Dieser Artikel ist älter als ein Jahr.
Nach der totalitären NS-Propaganda waren die Österreicher hungrig nach Nachrichten, doch Zeitungen waren im Frühjahr 1945 Mangelware. In Westösterreich wurden nach Kriegsende zunächst sogar sämtliche Zeitungen eingestellt. Diese gab es vorerst nur in Wien, Niederösterreich und dem Burgenland, wo die Sowjets das Sagen hatten. Dort erschien das Blatt der Roten Armee, das sich „Österreichische Zeitung“ nannte. In der Redaktion arbeiteten sowohl österreichische wie auch sowjetische Mitarbeiter, der Chefredakteur und die Ressortleiter kamen von der Roten Armee, die Artikel wurden zumeist von Österreichern geschrieben. Ab dem 23. August 1945 wurde das Blatt zum offiziellen Organ der sowjetischen Besatzungsmacht und am 31. Juli 1955 eingestellt.
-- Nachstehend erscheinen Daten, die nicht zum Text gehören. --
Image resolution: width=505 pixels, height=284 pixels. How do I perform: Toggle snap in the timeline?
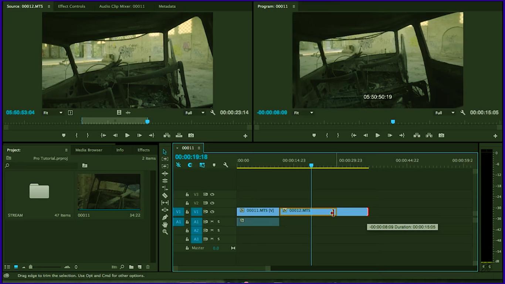coord(190,165)
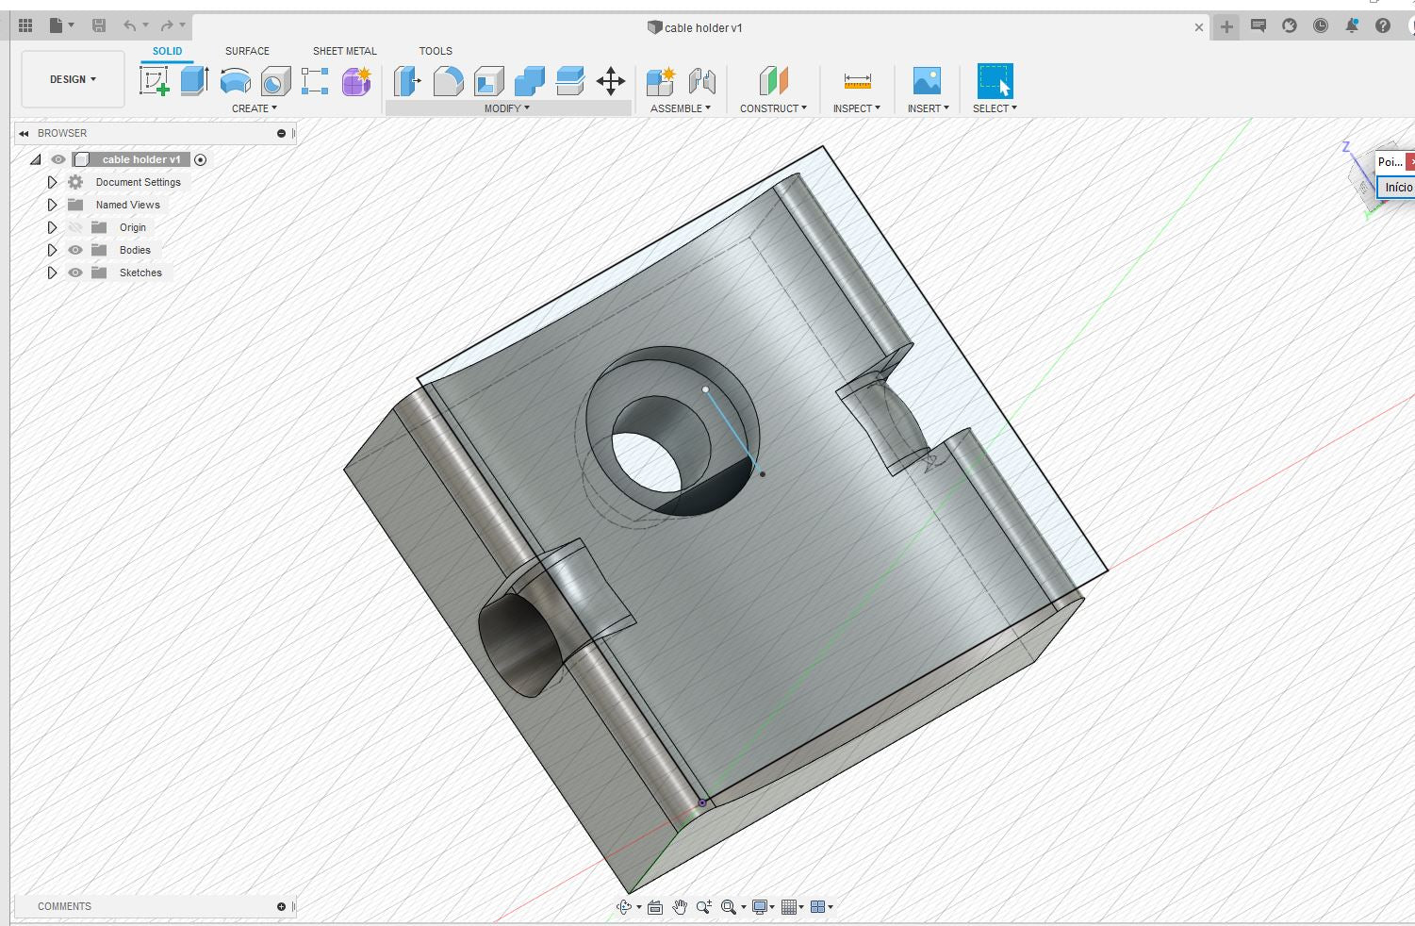Select the Extrude tool
Screen dimensions: 1415x926
click(194, 81)
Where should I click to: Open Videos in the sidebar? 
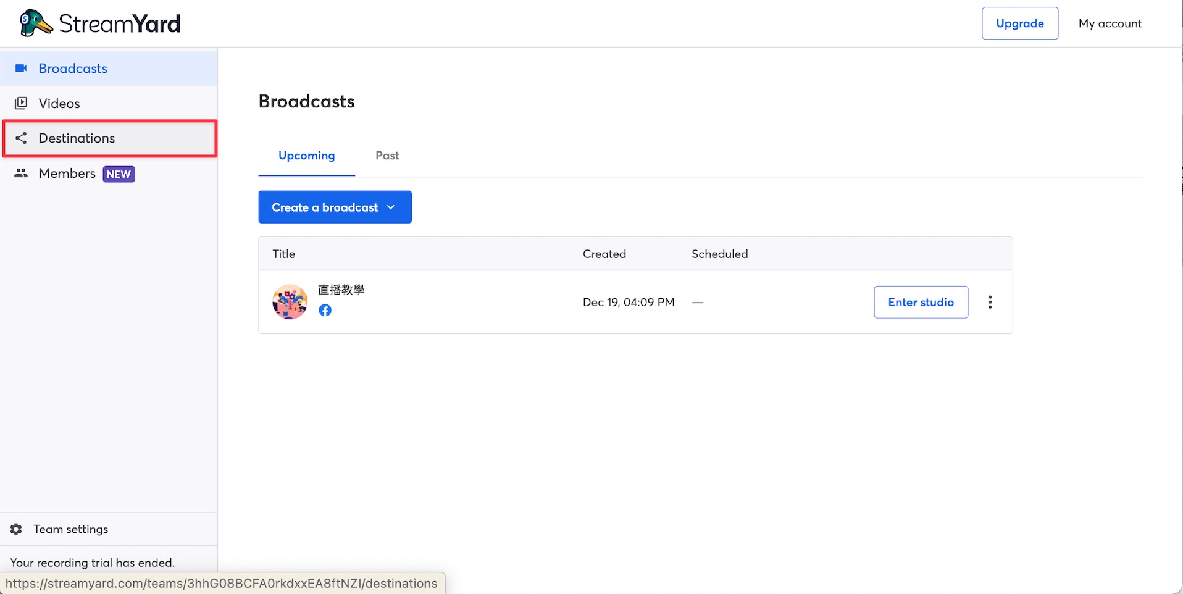109,103
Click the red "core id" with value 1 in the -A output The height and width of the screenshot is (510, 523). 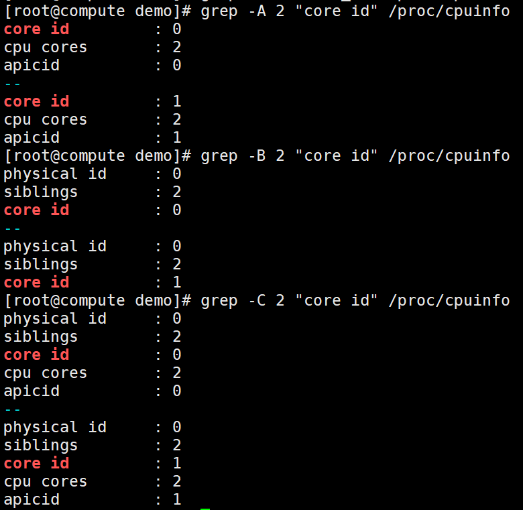coord(36,102)
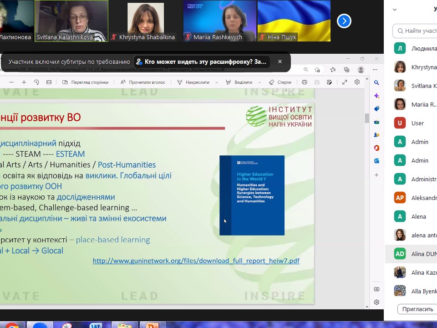Print the PDF document

(x=305, y=82)
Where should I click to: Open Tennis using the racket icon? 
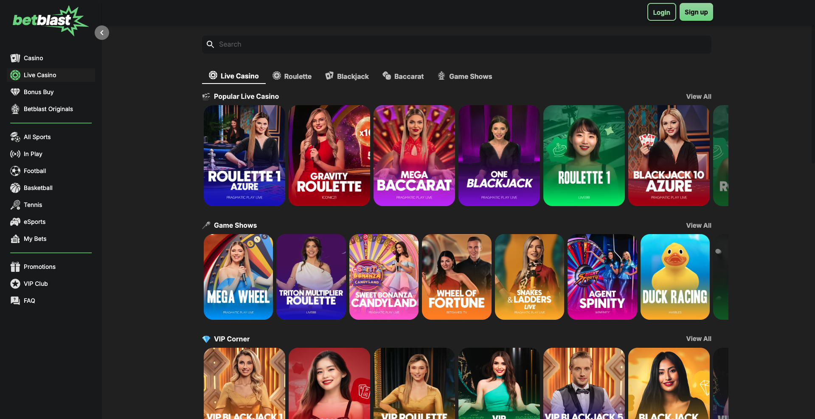click(15, 205)
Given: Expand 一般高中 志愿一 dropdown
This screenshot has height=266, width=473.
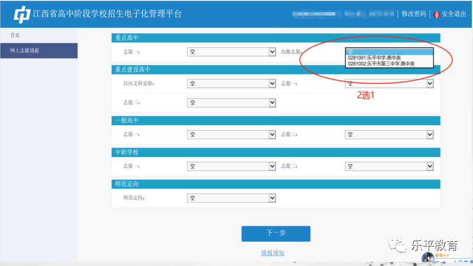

„Neues Österreich“ als erste Nachkriegszeitung
Als erste österreichische Nachkriegszeitung und als „Organ der demokratischen Einigung“ wurde am 23. April in Wien „Neues Österreich“ gegründet. Und zwar von den Parteien ÖVP, SPÖ und KPÖ. Allerdings unterlag die Zeitung der ständigen Kontrolle und Aufsicht durch die Alliierten. Zu ihren prominenten Herausgebern zählte unter anderem Leopold Figl (ÖVP) und der Schauspieler Paul Hörbiger. Der Kommunist Ernst Fischer war ihr erster Chefredakteur. Anfangs erfolgreich, wurde das Blatt 1963 an einen Privatverlag verkauft und mit Februar 1967 eingestellt.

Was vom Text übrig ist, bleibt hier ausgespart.